EXERCISE INSTRUCTIONS
Output, exactly and with no pictures, the line that contains "Given: Click the TRUNCADO column header" and every line that comes after it in the data below, the last one included.

DATA EXCERPTS below:

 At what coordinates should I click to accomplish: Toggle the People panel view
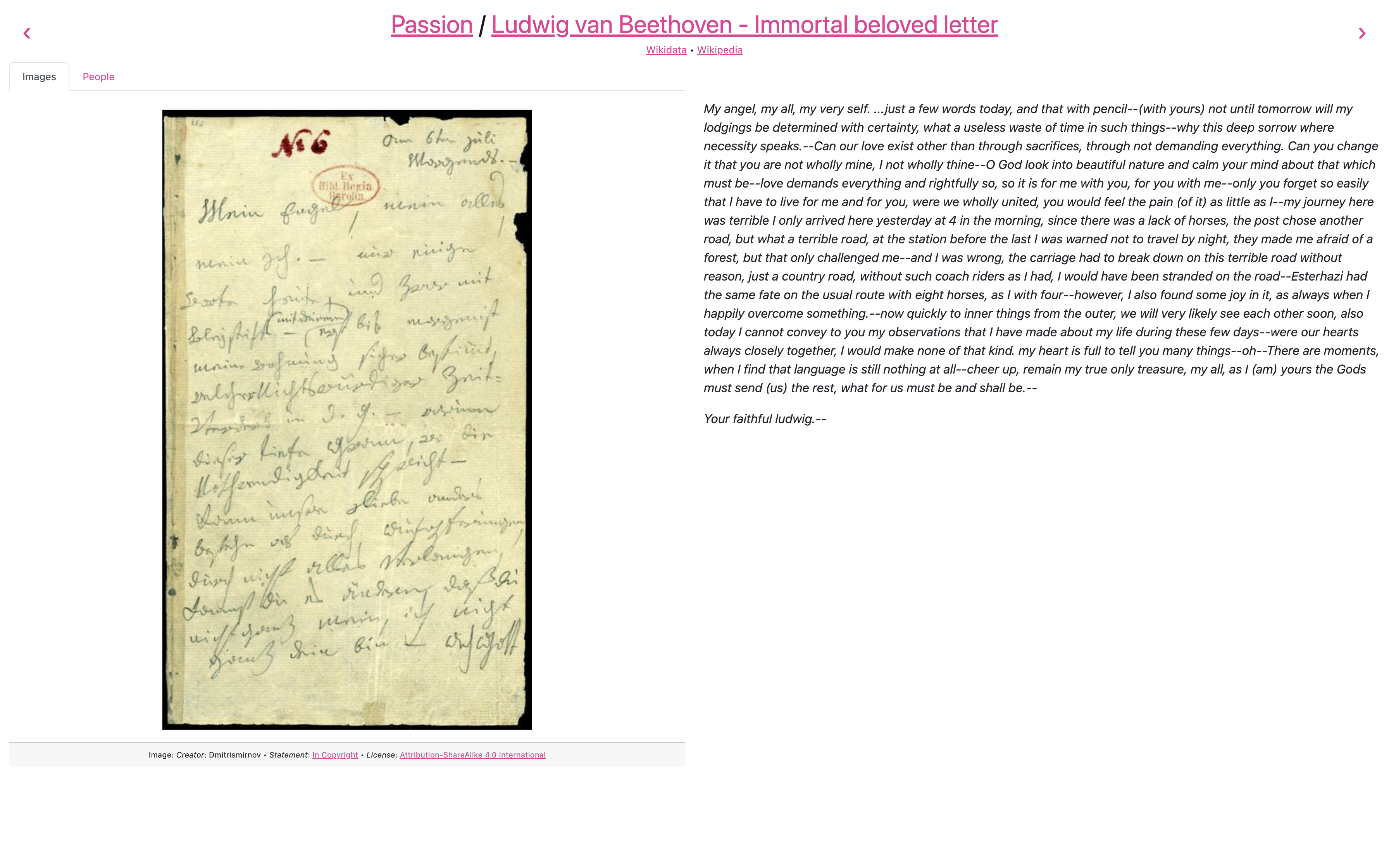98,76
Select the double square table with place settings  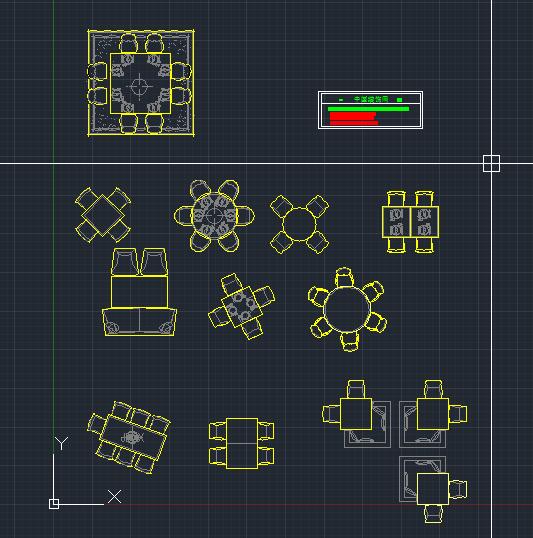pyautogui.click(x=410, y=222)
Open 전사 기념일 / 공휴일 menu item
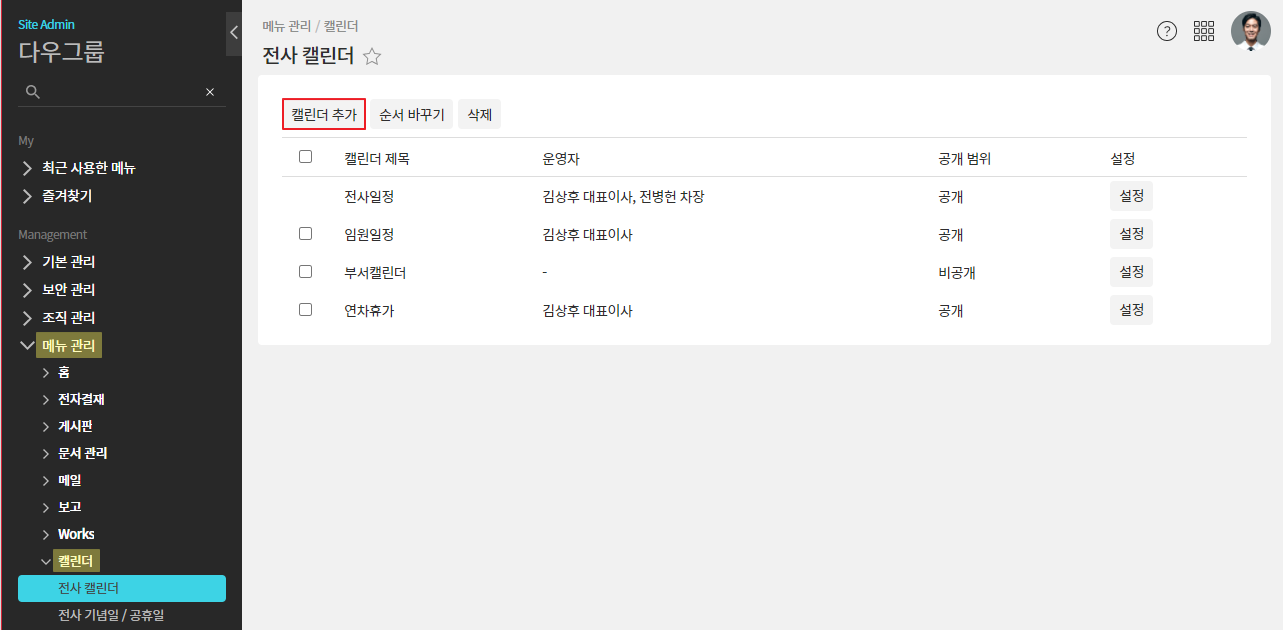Viewport: 1283px width, 630px height. click(111, 615)
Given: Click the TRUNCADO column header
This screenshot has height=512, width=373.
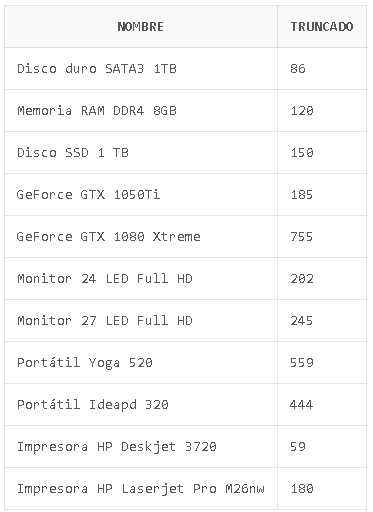Looking at the screenshot, I should 322,27.
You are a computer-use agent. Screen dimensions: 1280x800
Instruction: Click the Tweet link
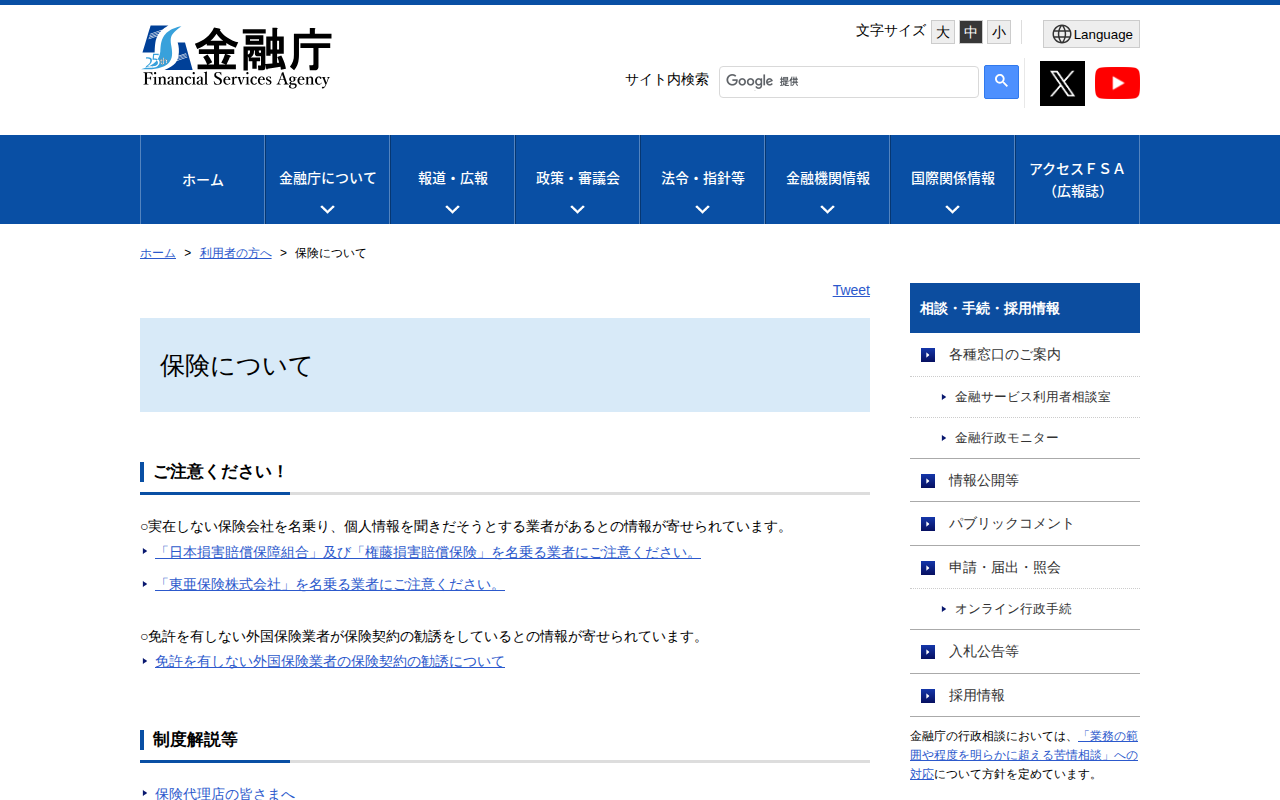coord(851,290)
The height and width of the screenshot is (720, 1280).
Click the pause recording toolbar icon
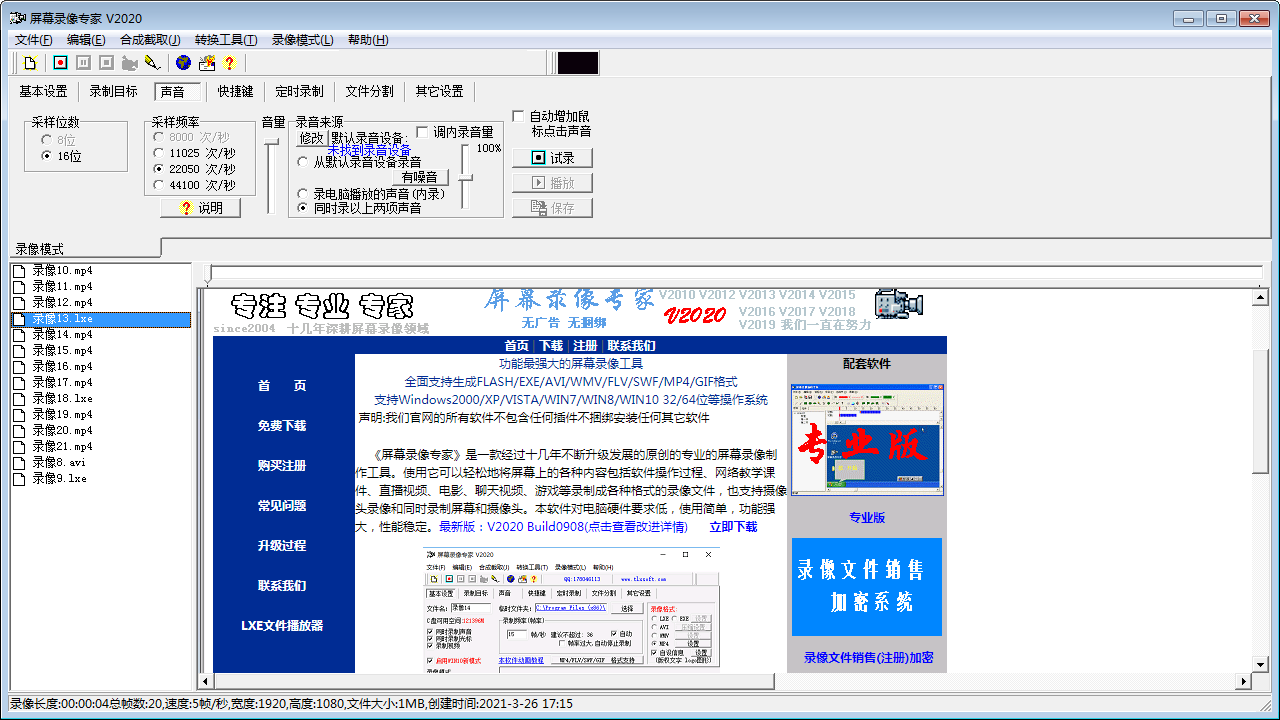[85, 62]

End of DATA EXCERPTS.

WRITTEN ANSWER
Given: Click the TRUNCADO column header
This screenshot has height=512, width=373.
Looking at the screenshot, I should 322,27.
You are a computer-use agent. Screen dimensions: 1280x800
Instruction: Click the Tweet link
coord(851,290)
The height and width of the screenshot is (720, 1280).
Click the pause recording toolbar icon
[85, 62]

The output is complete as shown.